Sorry Cutare, but there is no way to upgrade from a standard display to Retina, without installing a new logic board. The Retina display uses a larger display data cable, and won't physically connect to the non-Retina logic board.

Andrew Optimus Goldberg -

So help me clarify: I ordered one of these with 1tb HDD, so can i replace the HDD for an SSD? Thanks guys

javiercalquei - Reply

You can definitely replace the HDD with a 2.5 mm SATA SSD. If you want to use a PCIe blade SSD, you're probably out of luck. On our base-model device, there was no PCIe SSD slot on the logic board. You'd have to have purchased a model that includes an SSD or Fusion Drive for this slot to be included.

Andrew Optimus Goldberg -

@andrew - Can I use any 2.5" SATA III SSD or do I have to worry about compatibility with the thermal sensor that seemed to be an issue in the previous models?

Jeff Mattson -

What's everyone talking about SSD connector? Isn't the regular HDD a SATA drive, so any SSD could replace it?

Are you talking about the M2 slot? What am I missing here?

ingolfsson - Reply

is it possible to open the mac and install the old VESA mount?

skyhawkman - Reply

I'm totally confused with the SSD connector bit. In the past I have swapped out SATA HDD with SSDs no problem at all with no special connector. Also, has anyone done a video or guide for HDD swap out?

Gautam - Reply

An important question please,

I have a iMac 4k retina with fusion drive 1 TB (SSD 24GB). In the future, it is possible that can I change the HDD for a SSD? in this case, what would happen with de SSD of 64 GB?

One question more, is it very dificult change the HDD in iMac 4k? I have been tutorials of iMac 2013 . If a change the HDD for a SSD, could it happen a problem with the fan?

I have many doubts about it, thank you very much.

Mac - Reply

do the adhesive strips for the previous 21.5 inch imac models still work here?

Melvyn Ho - Reply

I didn't see or understand why the screen bezel frame of the 21.5 is thicker than 27 inch model.

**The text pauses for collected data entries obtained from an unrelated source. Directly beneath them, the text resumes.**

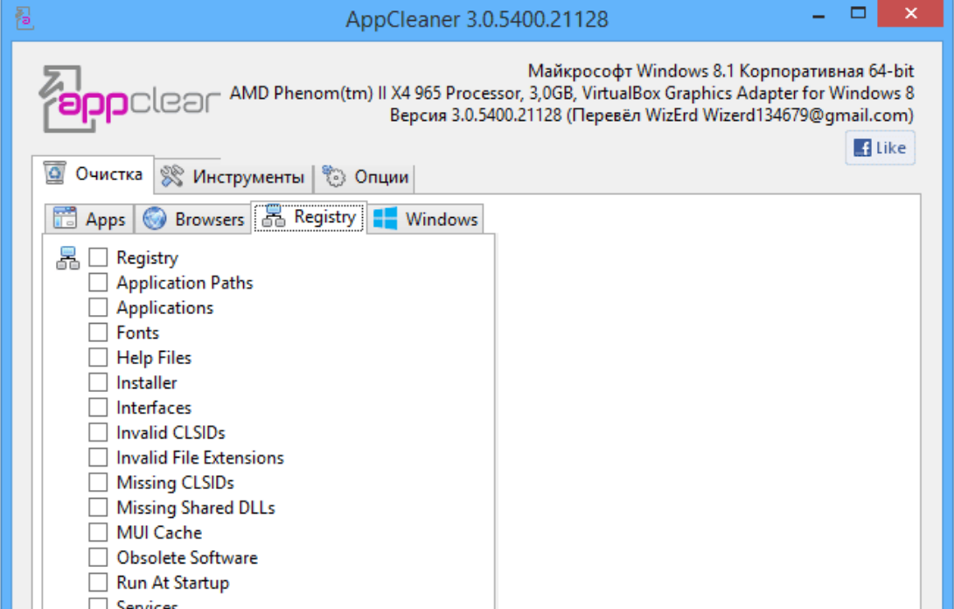954x609 pixels.
Task: Select the MUI Cache tree item
Action: pos(159,533)
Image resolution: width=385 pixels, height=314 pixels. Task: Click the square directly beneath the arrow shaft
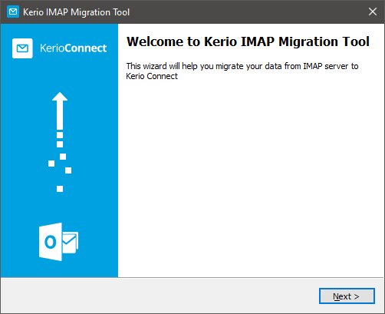point(60,135)
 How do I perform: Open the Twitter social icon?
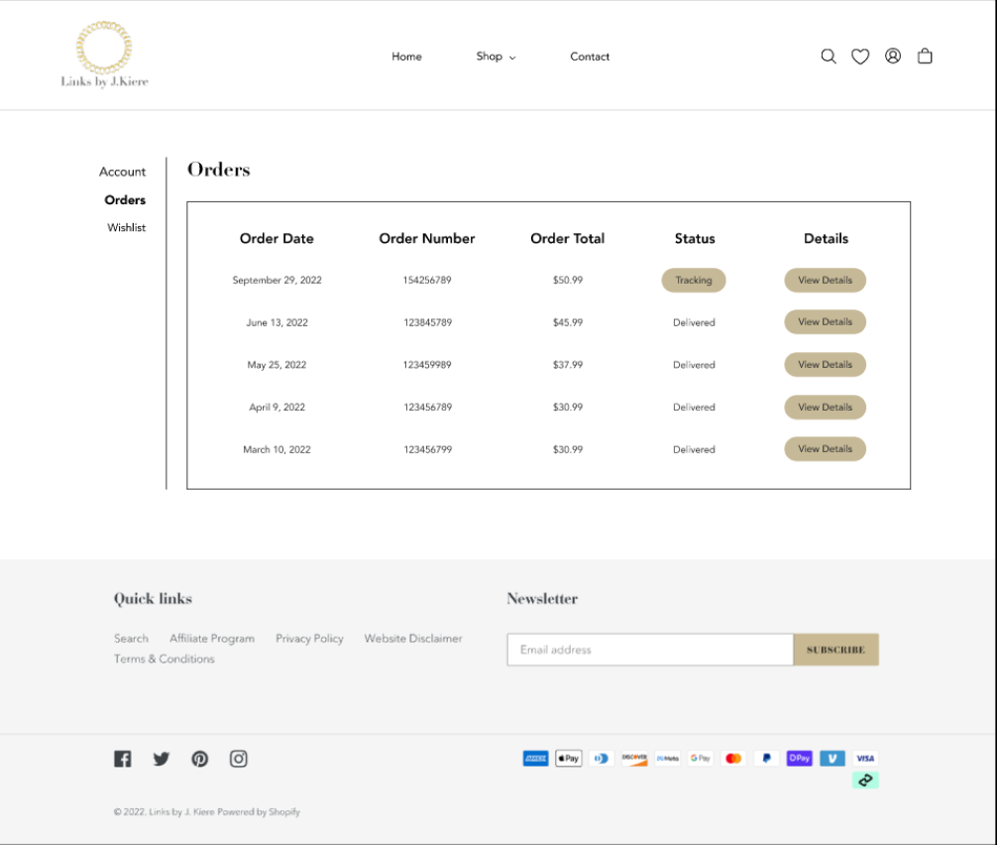[x=162, y=759]
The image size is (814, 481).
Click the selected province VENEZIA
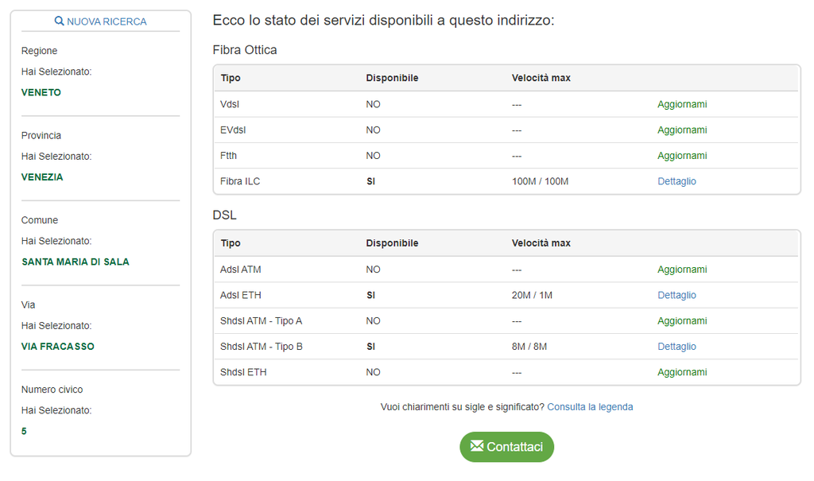[x=42, y=177]

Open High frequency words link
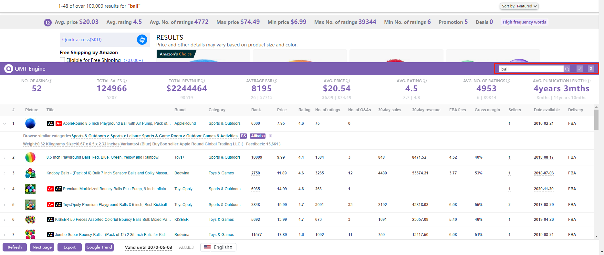point(525,22)
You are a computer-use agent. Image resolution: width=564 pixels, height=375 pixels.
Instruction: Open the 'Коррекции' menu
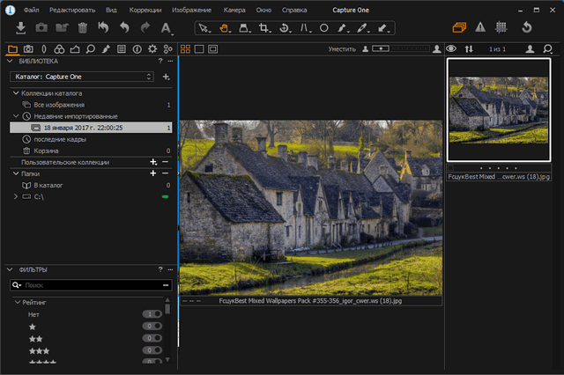tap(145, 9)
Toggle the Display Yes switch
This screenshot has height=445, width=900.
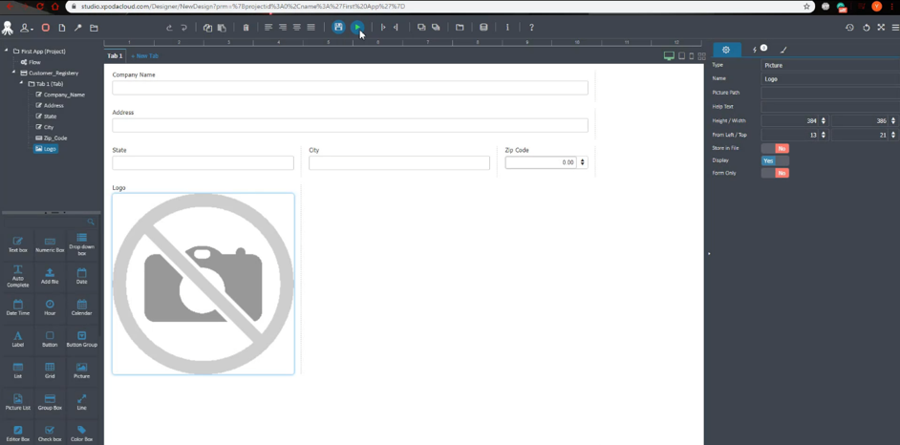775,160
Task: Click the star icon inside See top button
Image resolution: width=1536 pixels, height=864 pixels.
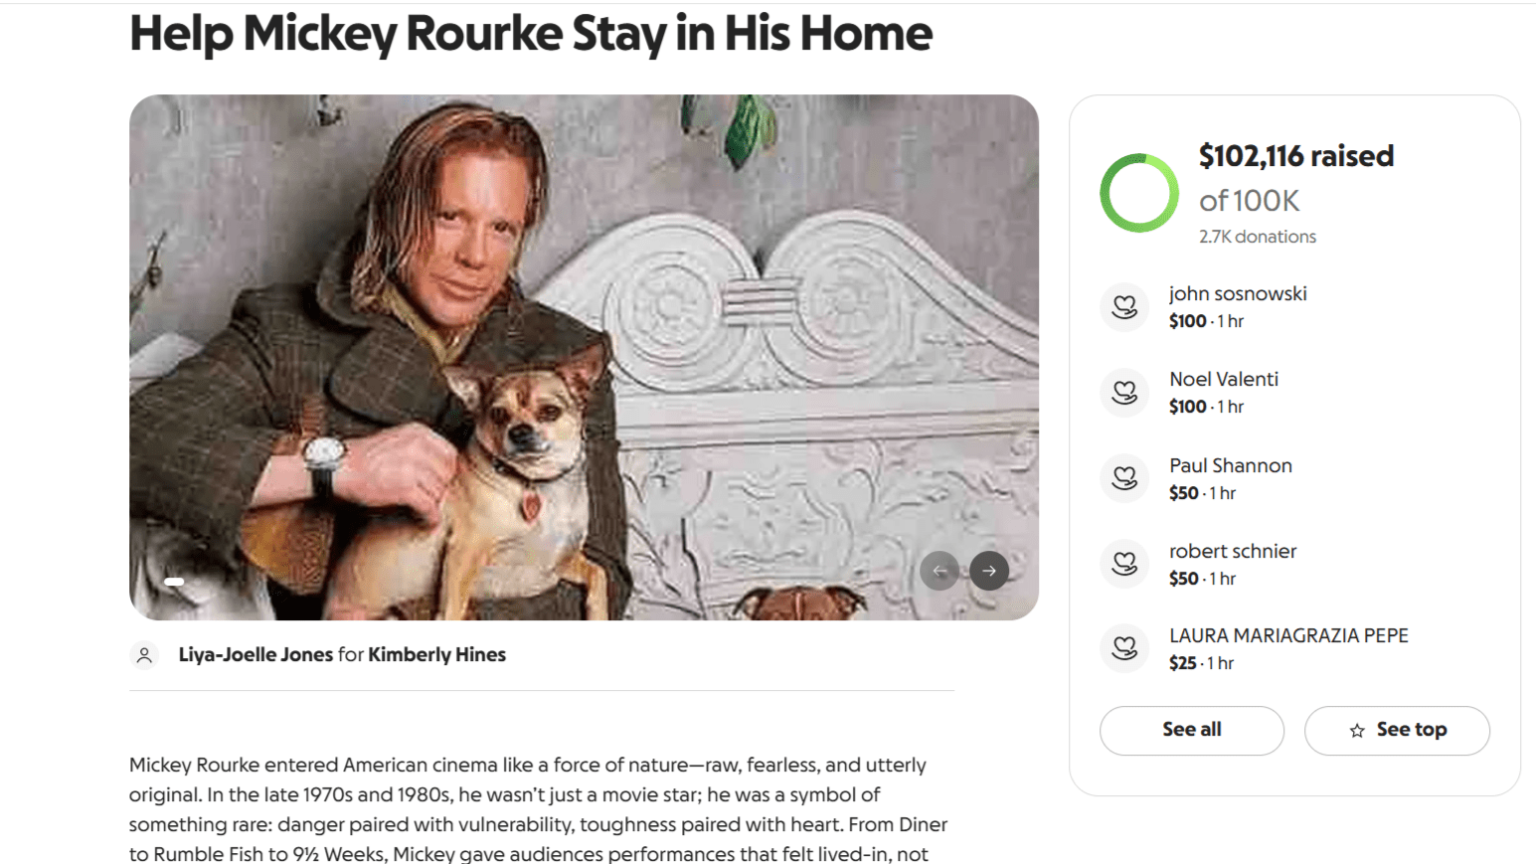Action: click(x=1355, y=730)
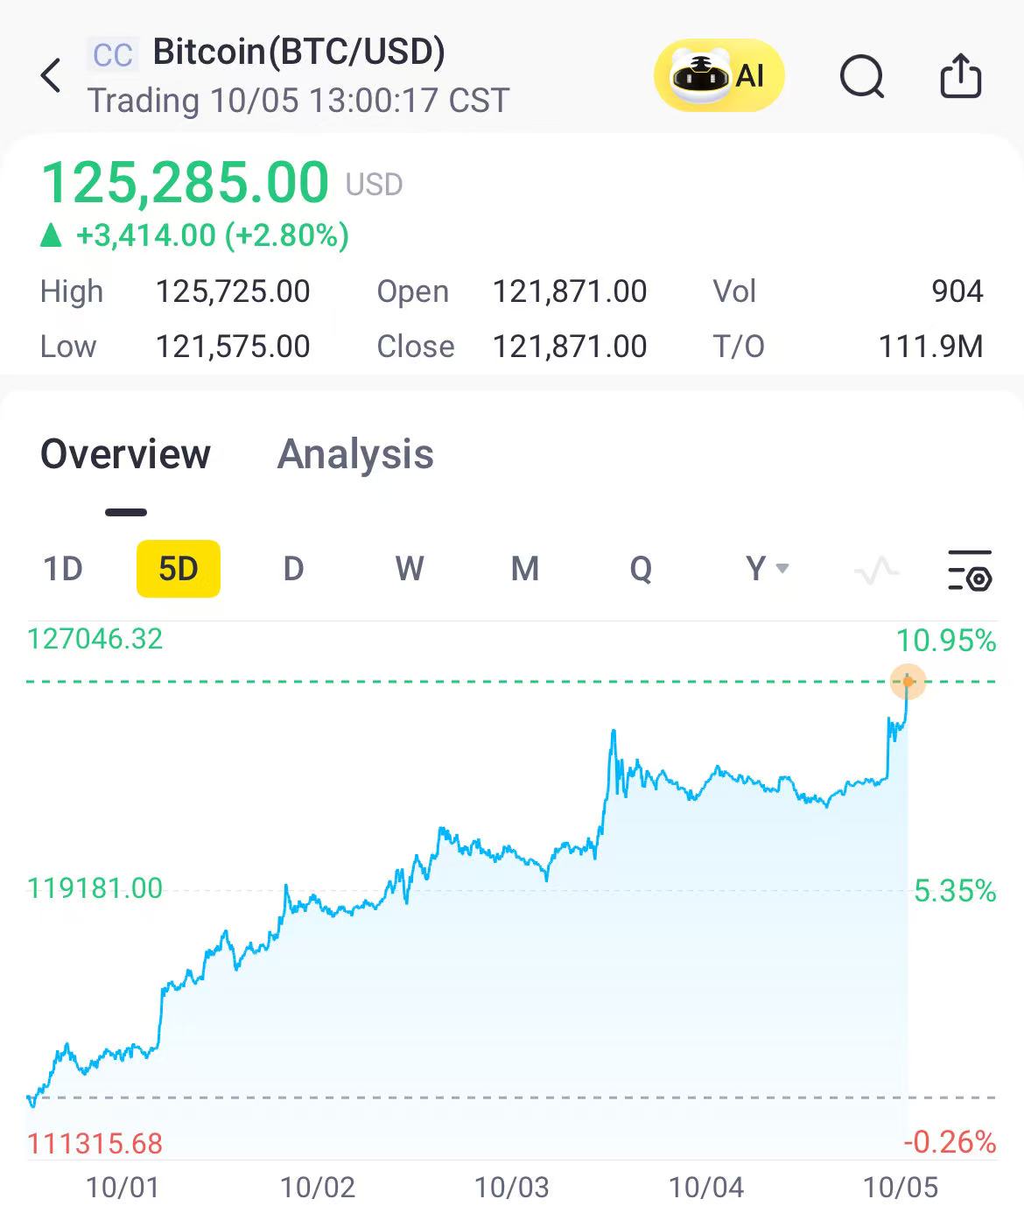The image size is (1024, 1213).
Task: Switch to the Analysis tab
Action: tap(355, 454)
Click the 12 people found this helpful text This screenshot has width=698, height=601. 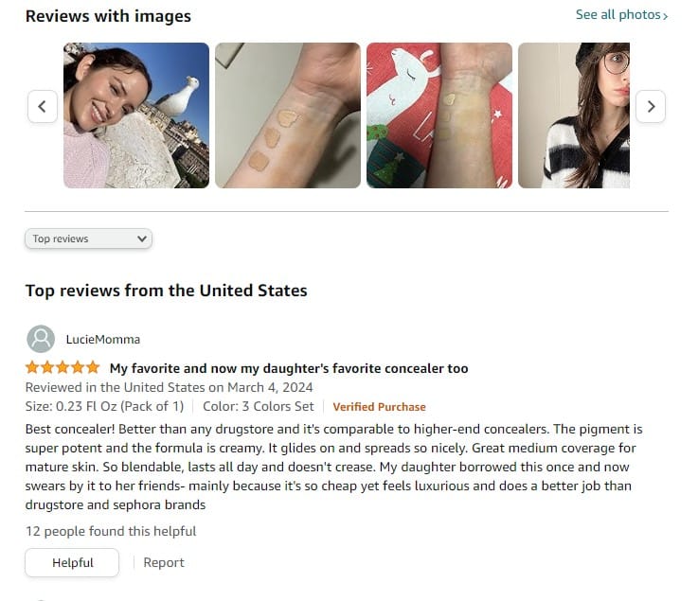click(x=111, y=531)
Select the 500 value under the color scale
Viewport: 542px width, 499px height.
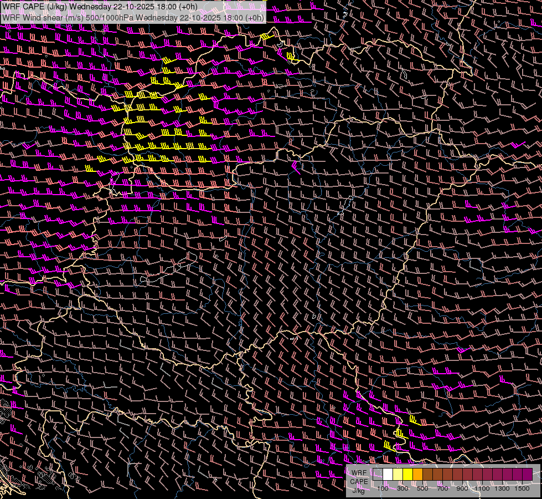pos(422,488)
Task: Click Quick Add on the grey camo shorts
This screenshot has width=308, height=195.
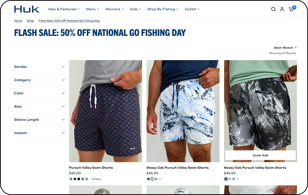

Is there any reason why is it so thick? There is space left unused from sides from what I can see.

Sultan - Reply

Also any idea what's inside the lower chin? Is it all for the speakers? I'm trying to understand the potential of design change following the infinity screen fever that will be the next thing.

Sultan - Reply

apple really don't like the poors. their entry models are always a all soldered crap. in other hand in the 27 5k you can upgrade RAM, SSDs and even the CPU

Alber Einsten - Reply

на него можно ссд поставить? если да, то сколько будет стоить?

AB Abrams - Reply

Help me clarify: If I buy 21.5" iMac with Retina 4K display and Built-in VESA Mount Adapter, can I just remove the vesa mount and mount the machine to a freedom arm like ergotech FDM-MAC-S01? I mean, is the flange which connect VESA mount module the same as before?

Allen Hsieh - Reply

The gal in the video says Apple does not include an "SSD" connector with the HDD or Fusion Drive purchase. Does "SSD" mean SATA SSD or does it mean PCIe storage? I really wish you folks would ALWAYS call PCIe that, never call it SSD.

thirdrockphoto - Reply

It is possible to upgrade a 1tb fusion drive to a SSD in a Imac 21.5 late 2015?

julio - Reply

My home built Hackintosh destroys this overpriced iMac for less and I got 4K as well monitor.